Stored items:
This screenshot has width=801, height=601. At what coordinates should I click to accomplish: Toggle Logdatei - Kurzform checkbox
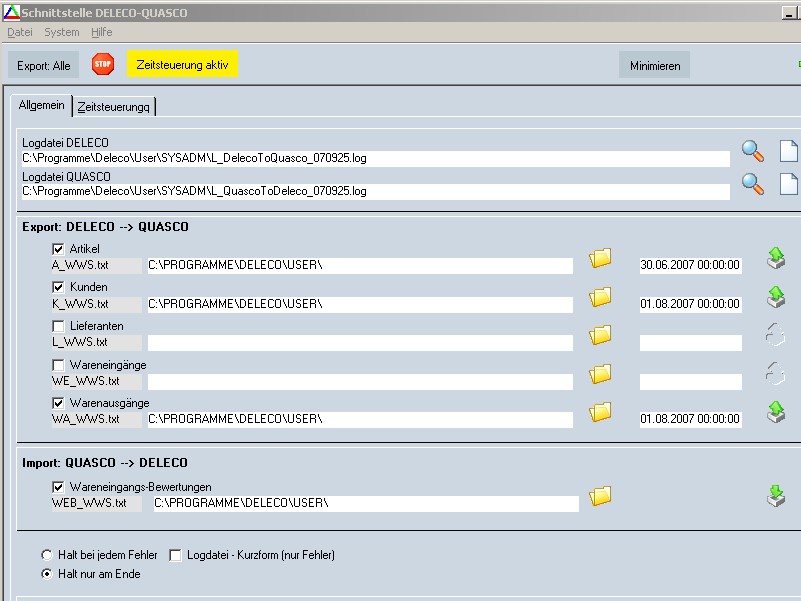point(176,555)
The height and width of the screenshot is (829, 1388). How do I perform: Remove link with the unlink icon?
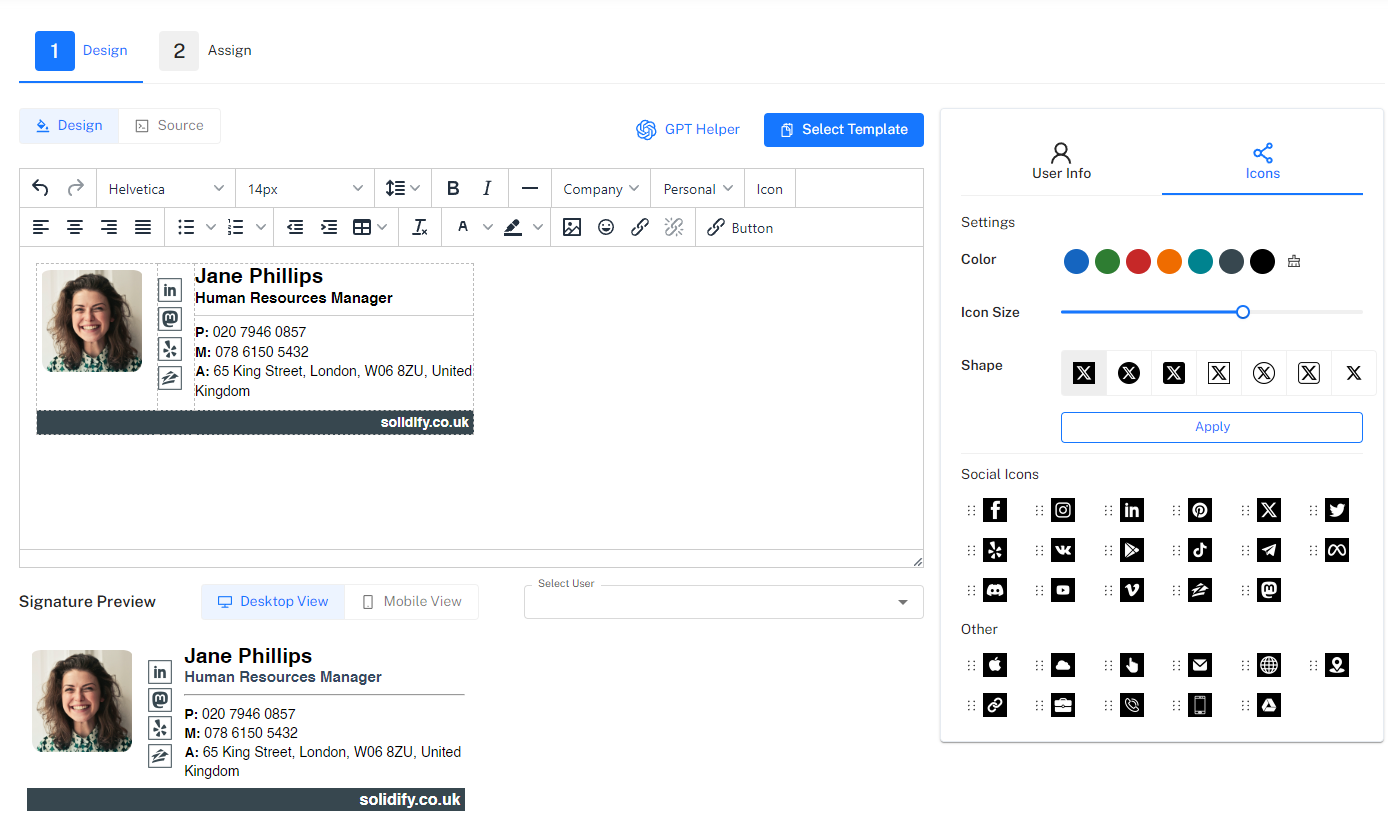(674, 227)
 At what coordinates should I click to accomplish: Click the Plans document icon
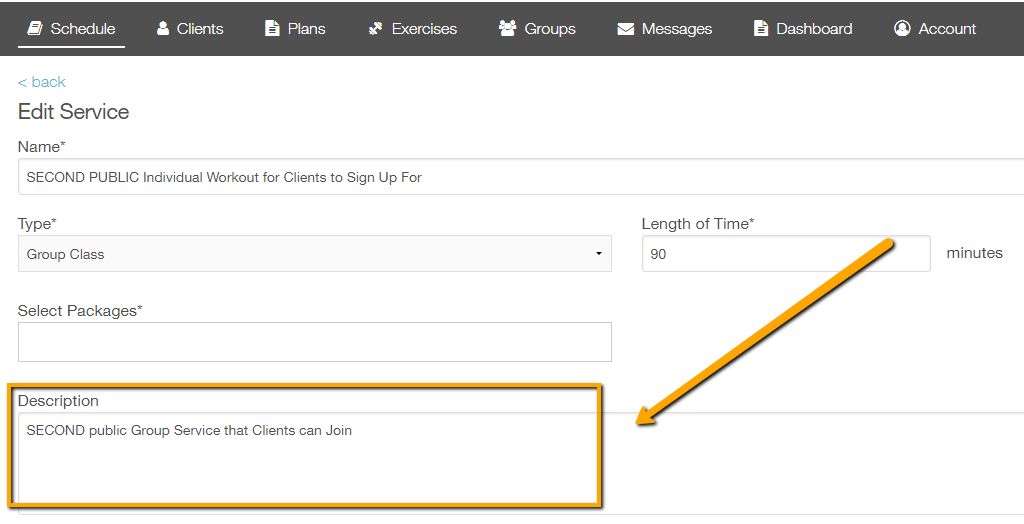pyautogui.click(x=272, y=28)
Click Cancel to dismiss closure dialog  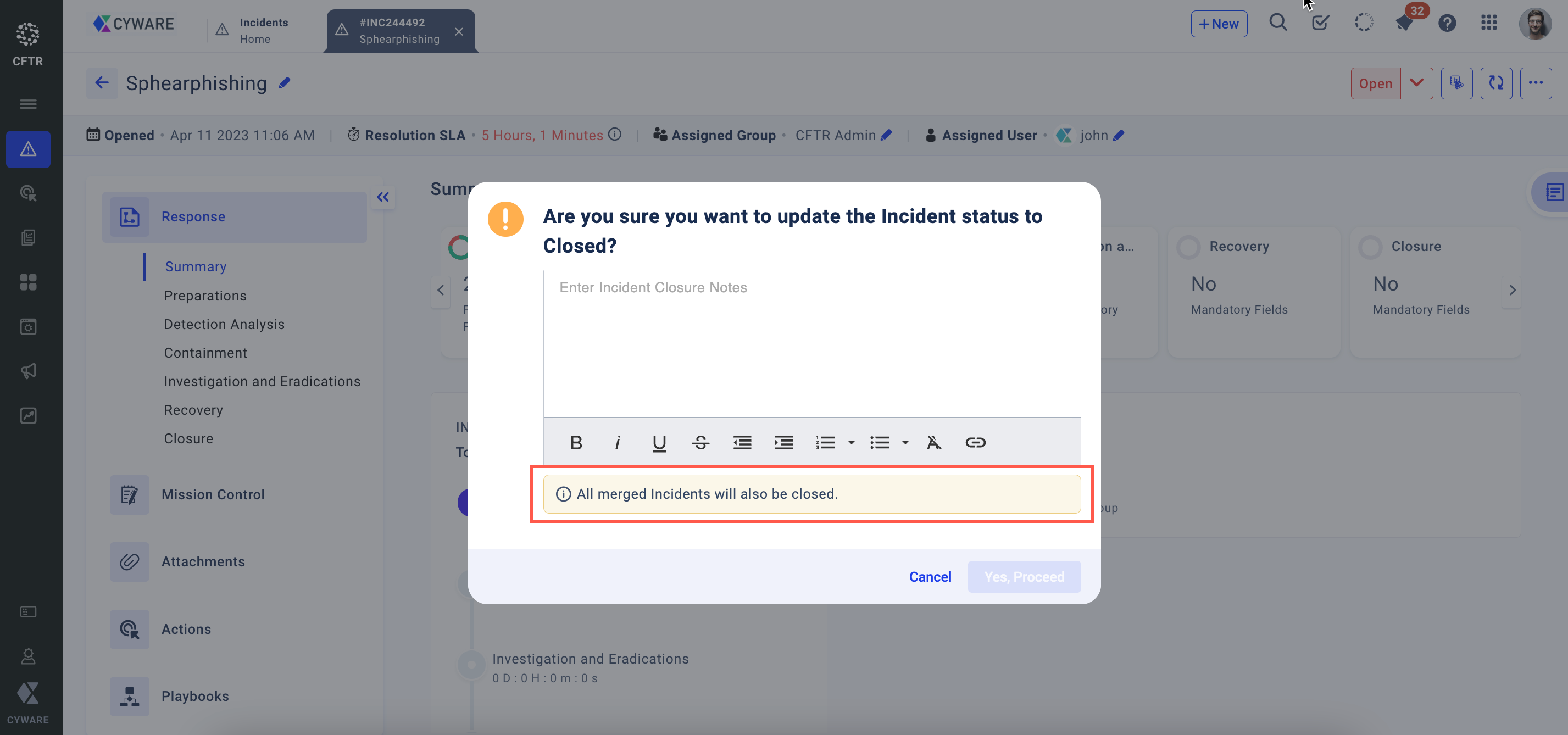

- _WHAT NEEDS TO BE DONE_:
In the data above, the line containing "The height and" and all lines after it are to be reproduced exactly, leaving out the pictures.

- _TASK SOLUTION_:
The height and width of the screenshot is (829, 1388). How do I perform: Remove link with the unlink icon?
(674, 227)
 At what coordinates should I click to accomplish: Click the Plans document icon
pyautogui.click(x=272, y=28)
Click Cancel to dismiss closure dialog  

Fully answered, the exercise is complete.